> [RECORDS FOR PROCESSING]
— begin —

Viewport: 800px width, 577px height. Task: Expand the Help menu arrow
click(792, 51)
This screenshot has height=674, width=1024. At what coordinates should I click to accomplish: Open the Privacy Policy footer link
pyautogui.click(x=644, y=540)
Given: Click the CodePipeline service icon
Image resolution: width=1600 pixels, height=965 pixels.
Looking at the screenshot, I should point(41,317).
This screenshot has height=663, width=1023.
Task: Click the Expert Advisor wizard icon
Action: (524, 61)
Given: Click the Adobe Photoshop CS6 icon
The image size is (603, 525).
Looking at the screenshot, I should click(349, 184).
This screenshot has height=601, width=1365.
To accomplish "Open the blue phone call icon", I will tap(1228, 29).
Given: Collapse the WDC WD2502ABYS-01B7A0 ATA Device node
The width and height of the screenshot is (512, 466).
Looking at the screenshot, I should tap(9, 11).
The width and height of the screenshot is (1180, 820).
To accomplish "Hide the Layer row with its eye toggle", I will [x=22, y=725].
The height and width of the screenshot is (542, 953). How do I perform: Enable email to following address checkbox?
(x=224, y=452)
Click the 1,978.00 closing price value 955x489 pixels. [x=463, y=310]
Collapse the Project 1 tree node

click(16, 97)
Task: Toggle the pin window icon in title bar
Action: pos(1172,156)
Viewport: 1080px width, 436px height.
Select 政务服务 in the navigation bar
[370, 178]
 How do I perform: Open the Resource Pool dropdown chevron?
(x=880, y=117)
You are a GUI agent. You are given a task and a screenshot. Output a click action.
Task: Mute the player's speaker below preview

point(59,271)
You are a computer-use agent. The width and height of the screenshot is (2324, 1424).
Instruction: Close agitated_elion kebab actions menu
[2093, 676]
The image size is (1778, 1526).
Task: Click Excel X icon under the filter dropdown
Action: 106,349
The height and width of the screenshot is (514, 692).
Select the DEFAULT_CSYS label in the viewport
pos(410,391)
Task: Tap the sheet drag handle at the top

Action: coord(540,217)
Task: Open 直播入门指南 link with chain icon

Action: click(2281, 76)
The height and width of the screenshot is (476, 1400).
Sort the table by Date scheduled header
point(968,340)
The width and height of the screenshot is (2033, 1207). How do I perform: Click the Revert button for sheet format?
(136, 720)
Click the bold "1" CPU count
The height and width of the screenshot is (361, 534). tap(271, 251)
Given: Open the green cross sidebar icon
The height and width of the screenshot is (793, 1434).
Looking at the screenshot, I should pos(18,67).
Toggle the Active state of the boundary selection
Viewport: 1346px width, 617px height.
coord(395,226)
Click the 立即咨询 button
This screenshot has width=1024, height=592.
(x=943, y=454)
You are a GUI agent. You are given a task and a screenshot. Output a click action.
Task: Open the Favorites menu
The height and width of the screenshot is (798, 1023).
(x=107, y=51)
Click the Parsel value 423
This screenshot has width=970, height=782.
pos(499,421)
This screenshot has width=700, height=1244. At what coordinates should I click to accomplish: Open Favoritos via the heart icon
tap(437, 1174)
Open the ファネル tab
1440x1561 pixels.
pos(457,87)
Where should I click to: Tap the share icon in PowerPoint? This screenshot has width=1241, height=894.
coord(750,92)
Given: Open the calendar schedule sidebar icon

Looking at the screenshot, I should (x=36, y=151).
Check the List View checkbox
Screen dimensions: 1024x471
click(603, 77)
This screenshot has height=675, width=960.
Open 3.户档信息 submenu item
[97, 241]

— end —

> [DIRECTIONS]
Convert every line of the items above into a JSON list of strings, with one string per line and blank lines omitted.

> [REPLY TO THE TASK]
[
  "Viewport: 800px width, 577px height. Task: Expand the Help menu arrow",
  "click(792, 51)",
  "This screenshot has height=674, width=1024. At what coordinates should I click to accomplish: Open the Privacy Policy footer link",
  "pyautogui.click(x=644, y=540)",
  "Given: Click the CodePipeline service icon",
  "Image resolution: width=1600 pixels, height=965 pixels.",
  "Looking at the screenshot, I should point(41,317).",
  "This screenshot has height=663, width=1023.",
  "Task: Click the Expert Advisor wizard icon",
  "Action: (524, 61)",
  "Given: Click the Adobe Photoshop CS6 icon",
  "The image size is (603, 525).",
  "Looking at the screenshot, I should click(349, 184).",
  "This screenshot has height=601, width=1365.",
  "To accomplish \"Open the blue phone call icon\", I will tap(1228, 29).",
  "Given: Collapse the WDC WD2502ABYS-01B7A0 ATA Device node",
  "The width and height of the screenshot is (512, 466).",
  "Looking at the screenshot, I should tap(9, 11).",
  "The width and height of the screenshot is (1180, 820).",
  "To accomplish \"Hide the Layer row with its eye toggle\", I will [x=22, y=725].",
  "The height and width of the screenshot is (542, 953). How do I perform: Enable email to following address checkbox?",
  "(x=224, y=452)",
  "Click the 1,978.00 closing price value 955x489 pixels. [x=463, y=310]",
  "Collapse the Project 1 tree node",
  "click(16, 97)",
  "Task: Toggle the pin window icon in title bar",
  "Action: pos(1172,156)",
  "Viewport: 1080px width, 436px height.",
  "Select 政务服务 in the navigation bar",
  "[370, 178]",
  " How do I perform: Open the Resource Pool dropdown chevron?",
  "(x=880, y=117)",
  "You are a GUI agent. You are given a task and a screenshot. Output a click action.",
  "Task: Mute the player's speaker below preview",
  "point(59,271)",
  "You are a computer-use agent. The width and height of the screenshot is (2324, 1424).",
  "Instruction: Close agitated_elion kebab actions menu",
  "[2093, 676]",
  "The image size is (1778, 1526).",
  "Task: Click Excel X icon under the filter dropdown",
  "Action: 106,349",
  "The height and width of the screenshot is (514, 692).",
  "Select the DEFAULT_CSYS label in the viewport",
  "pos(410,391)",
  "Task: Tap the sheet drag handle at the top",
  "Action: coord(540,217)",
  "Task: Open 直播入门指南 link with chain icon",
  "Action: click(2281, 76)",
  "The height and width of the screenshot is (476, 1400).",
  "Sort the table by Date scheduled header",
  "point(968,340)",
  "The width and height of the screenshot is (2033, 1207). How do I perform: Click the Revert button for sheet format?",
  "(136, 720)",
  "Click the bold \"1\" CPU count",
  "The height and width of the screenshot is (361, 534). tap(271, 251)",
  "Given: Open the green cross sidebar icon",
  "The height and width of the screenshot is (793, 1434).",
  "Looking at the screenshot, I should pos(18,67).",
  "Toggle the Active state of the boundary selection",
  "Viewport: 1346px width, 617px height.",
  "coord(395,226)",
  "Click the 立即咨询 button",
  "This screenshot has width=1024, height=592.",
  "(x=943, y=454)",
  "You are a GUI agent. You are given a task and a screenshot. Output a click action.",
  "Task: Open the Favorites menu",
  "The height and width of the screenshot is (798, 1023).",
  "(x=107, y=51)",
  "Click the Parsel value 423",
  "This screenshot has width=970, height=782.",
  "pos(499,421)",
  "This screenshot has width=700, height=1244. At what coordinates should I click to accomplish: Open Favoritos via the heart icon",
  "tap(437, 1174)",
  "Open the ファネル tab",
  "1440x1561 pixels.",
  "pos(457,87)",
  "Where should I click to: Tap the share icon in PowerPoint? This screenshot has width=1241, height=894.",
  "coord(750,92)",
  "Given: Open the calendar schedule sidebar icon",
  "Looking at the screenshot, I should (x=36, y=151).",
  "Check the List View checkbox",
  "Screen dimensions: 1024x471",
  "click(603, 77)",
  "This screenshot has height=675, width=960.",
  "Open 3.户档信息 submenu item",
  "[97, 241]"
]